▸ **BRIEF**
Copy out the text of each of the rows below word for word, leaving out the pictures.

▸ **DATA LISTING**
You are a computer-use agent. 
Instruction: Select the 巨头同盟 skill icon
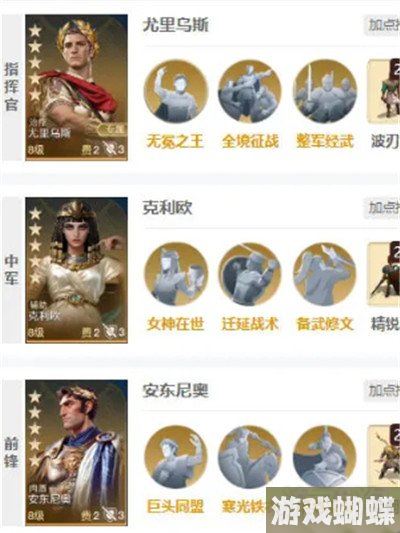[176, 457]
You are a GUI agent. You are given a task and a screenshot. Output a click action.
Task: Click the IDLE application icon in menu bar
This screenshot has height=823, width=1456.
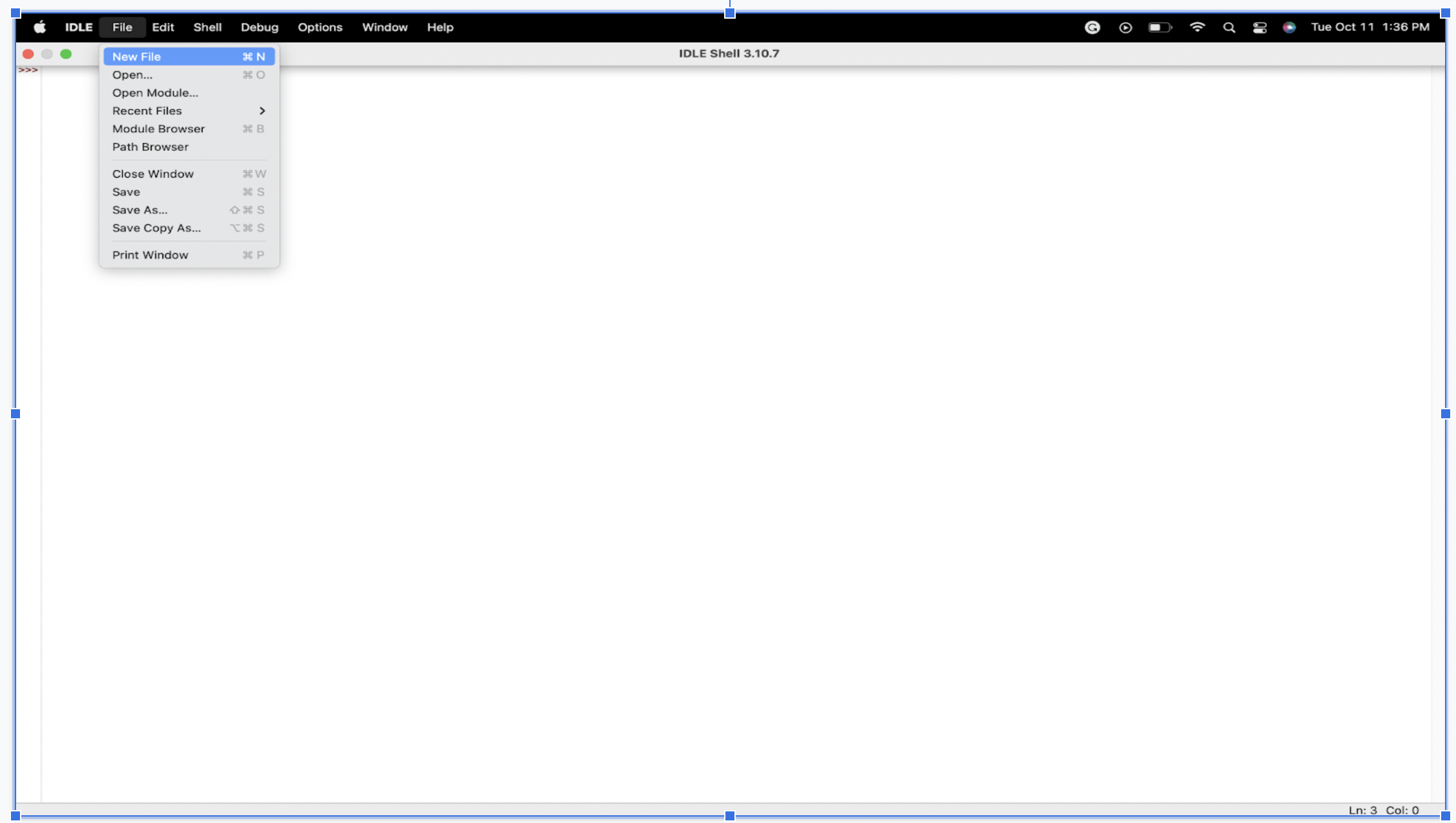point(78,27)
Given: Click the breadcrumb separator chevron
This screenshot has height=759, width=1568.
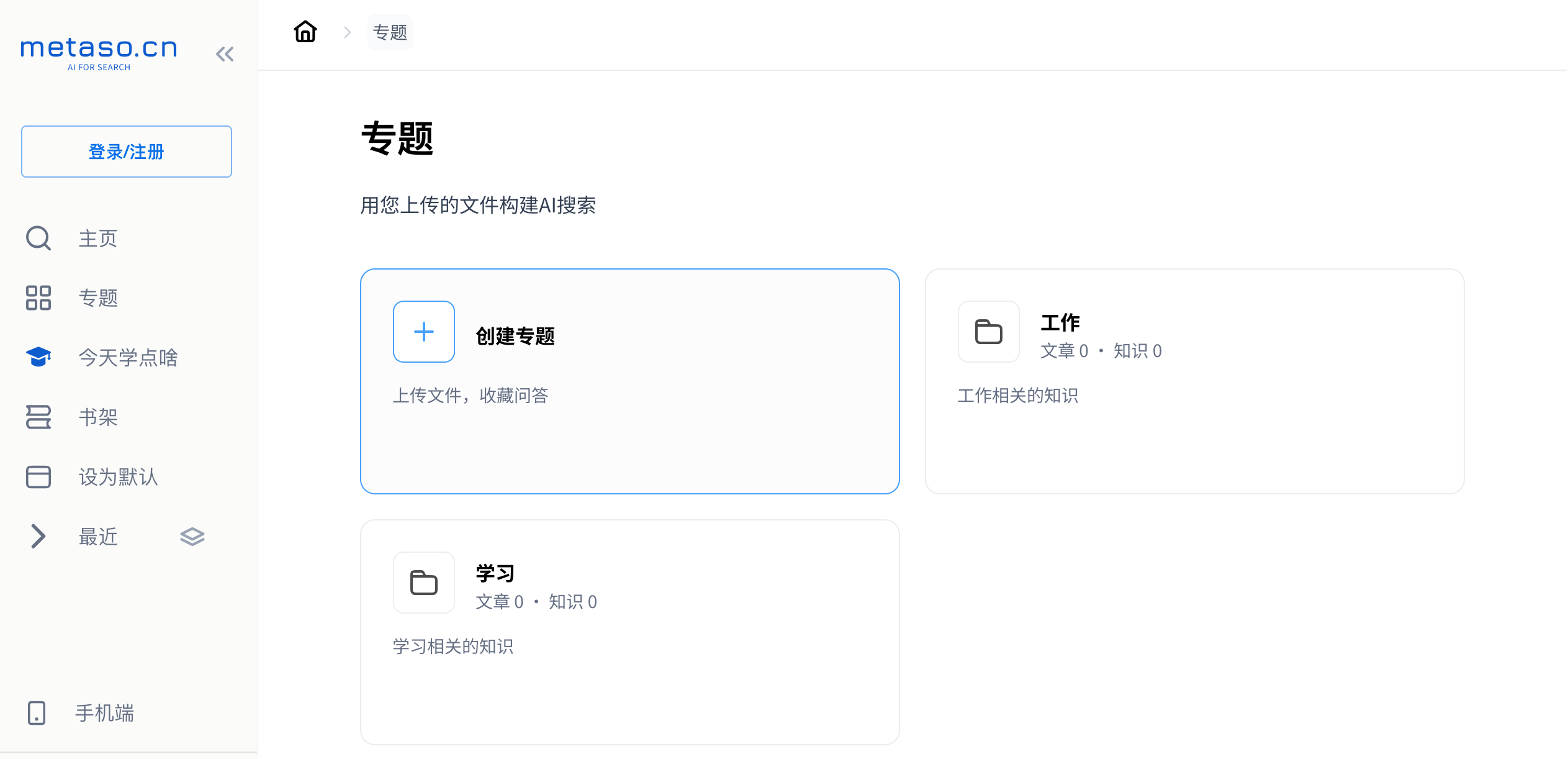Looking at the screenshot, I should coord(348,32).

▸ **SOLUTION TO THE PROBLEM**
You are a computer-use agent. 
Instruction: Select the 巨头同盟 skill icon
[176, 457]
You are a GUI agent. You are given a task and a screenshot. Output a click action.
Task: Click the IDLE application icon in menu bar
This screenshot has height=823, width=1456.
point(78,27)
Given: Click the breadcrumb separator chevron
This screenshot has height=759, width=1568.
Looking at the screenshot, I should coord(348,32).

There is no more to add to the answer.